A municipal ban on handling and storing coal at the proposed Oakland Bulk and Oversized Terminal does not violate the Commerce Clause and should be upheld, California Attorney General Xavier Becerra said.

Becerra filed an amicus brief Dec. 8 on behalf of the city of Oakland, which is being sued by the terminal developer. Oakland Bulk and Oversized Terminal's, or OBOT's, lawsuit claims the ban violates the Commerce Clause of the U.S. Constitution as well as federal laws that grant the power to regulate rail transportation to federal agencies, not state or local governments.

The Oakland City Council voted unanimously in June 2016 to prohibit coal at the terminal, a multicommodity port planned for the site of the former Oakland Army Base in California, citing potential health and environmental risks.

"The ordinance is a proper exercise of Oakland’s police powers and is not pre-empted by federal law or barred by the Constitution," Becerra wrote. "It is the city's response to the plight of its residents who will be subject to significant additional pollution from coal and who are currently already unfairly burdened by industrial pollution."

Becerra argued that the ban does not violate the Commerce Clause because it applies only to Oakland, not to other jurisdictions; it does not discriminate against outside interests in favor of competing local interests; and it does not unduly burden interstate commerce.
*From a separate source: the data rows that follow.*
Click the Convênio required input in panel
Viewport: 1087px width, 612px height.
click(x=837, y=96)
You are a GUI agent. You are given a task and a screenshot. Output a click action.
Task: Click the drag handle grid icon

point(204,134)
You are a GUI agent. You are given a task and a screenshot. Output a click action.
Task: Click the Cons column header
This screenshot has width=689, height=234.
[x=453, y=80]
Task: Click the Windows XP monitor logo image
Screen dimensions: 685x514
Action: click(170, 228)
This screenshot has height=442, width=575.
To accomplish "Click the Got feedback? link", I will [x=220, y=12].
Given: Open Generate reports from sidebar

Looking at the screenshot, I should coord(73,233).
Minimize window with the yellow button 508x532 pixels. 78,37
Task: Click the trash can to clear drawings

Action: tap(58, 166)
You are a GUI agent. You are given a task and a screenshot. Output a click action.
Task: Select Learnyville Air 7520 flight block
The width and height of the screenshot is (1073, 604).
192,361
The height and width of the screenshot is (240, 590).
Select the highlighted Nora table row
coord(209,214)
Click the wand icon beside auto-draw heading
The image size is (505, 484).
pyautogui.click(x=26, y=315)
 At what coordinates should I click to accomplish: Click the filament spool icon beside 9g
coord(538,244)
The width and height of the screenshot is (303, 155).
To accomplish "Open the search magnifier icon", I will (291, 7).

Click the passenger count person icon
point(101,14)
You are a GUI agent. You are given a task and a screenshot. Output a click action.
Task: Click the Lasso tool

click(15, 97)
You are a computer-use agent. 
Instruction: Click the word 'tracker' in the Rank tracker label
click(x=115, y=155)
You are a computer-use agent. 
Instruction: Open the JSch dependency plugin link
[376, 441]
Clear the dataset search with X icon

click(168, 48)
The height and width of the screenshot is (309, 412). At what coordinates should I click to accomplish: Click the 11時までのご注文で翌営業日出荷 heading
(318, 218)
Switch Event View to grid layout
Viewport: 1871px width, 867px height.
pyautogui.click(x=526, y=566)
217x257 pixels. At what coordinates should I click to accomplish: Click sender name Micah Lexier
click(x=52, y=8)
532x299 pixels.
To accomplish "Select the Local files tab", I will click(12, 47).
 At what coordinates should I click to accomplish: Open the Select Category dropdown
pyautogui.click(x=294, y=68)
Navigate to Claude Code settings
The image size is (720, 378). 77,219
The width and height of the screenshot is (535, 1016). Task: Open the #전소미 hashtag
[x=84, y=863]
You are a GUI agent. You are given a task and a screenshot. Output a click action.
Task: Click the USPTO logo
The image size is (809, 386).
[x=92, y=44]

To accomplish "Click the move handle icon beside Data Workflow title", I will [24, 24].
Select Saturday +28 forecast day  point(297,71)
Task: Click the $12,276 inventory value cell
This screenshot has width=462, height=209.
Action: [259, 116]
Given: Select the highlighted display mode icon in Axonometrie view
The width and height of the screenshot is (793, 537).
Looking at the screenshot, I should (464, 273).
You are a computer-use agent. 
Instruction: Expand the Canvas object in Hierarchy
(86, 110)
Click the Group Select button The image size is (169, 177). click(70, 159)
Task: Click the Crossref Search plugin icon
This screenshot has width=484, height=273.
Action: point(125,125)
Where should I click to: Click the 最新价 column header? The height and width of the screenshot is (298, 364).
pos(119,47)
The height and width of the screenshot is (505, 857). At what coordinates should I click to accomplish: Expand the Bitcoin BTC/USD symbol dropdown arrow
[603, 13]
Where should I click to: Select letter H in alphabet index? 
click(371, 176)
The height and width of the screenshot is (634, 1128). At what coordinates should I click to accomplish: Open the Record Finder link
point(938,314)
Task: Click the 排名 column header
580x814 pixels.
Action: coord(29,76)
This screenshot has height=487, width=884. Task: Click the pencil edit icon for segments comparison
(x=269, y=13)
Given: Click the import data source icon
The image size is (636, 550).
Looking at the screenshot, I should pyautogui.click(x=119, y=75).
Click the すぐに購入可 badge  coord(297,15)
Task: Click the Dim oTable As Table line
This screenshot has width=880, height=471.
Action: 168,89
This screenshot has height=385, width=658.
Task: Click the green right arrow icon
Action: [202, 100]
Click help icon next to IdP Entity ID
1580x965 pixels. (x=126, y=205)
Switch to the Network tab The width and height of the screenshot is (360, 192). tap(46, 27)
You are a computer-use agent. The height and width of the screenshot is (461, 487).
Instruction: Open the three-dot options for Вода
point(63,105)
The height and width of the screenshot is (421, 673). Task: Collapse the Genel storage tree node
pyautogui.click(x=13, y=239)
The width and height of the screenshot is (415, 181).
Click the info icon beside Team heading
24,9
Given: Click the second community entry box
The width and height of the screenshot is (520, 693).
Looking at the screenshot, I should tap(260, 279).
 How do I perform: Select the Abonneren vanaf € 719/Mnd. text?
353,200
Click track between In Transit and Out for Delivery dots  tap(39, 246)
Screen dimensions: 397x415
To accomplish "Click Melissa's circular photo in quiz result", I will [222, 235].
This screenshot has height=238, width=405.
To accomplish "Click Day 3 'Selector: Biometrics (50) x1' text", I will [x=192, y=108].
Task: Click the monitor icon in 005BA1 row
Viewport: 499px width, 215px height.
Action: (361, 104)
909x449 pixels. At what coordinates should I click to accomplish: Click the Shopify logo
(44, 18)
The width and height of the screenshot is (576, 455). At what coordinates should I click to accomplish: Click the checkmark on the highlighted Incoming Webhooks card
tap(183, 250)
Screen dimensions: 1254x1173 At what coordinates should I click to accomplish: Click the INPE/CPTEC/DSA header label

Addressing the terminal's claim that the ban improperly usurps federal authority, he wrote that since OBOT is not a rail carrier, it does not fall under the jurisdiction of the Surface Transportation Board and can be regulated by state and local governments.

He also cited case law where state laws protecting public health and safety were upheld as long as they did not unreasonably interfere with rail transportation and said the same standard applies in this case.

A spokesman for Phil Tagami, president and CEO of California Capital and Investment Group, a corporate member of OBOT that is leading the development of the port, earlier told S&P Global Market Intelligence that Tagami would no longer comment on the pending litigation.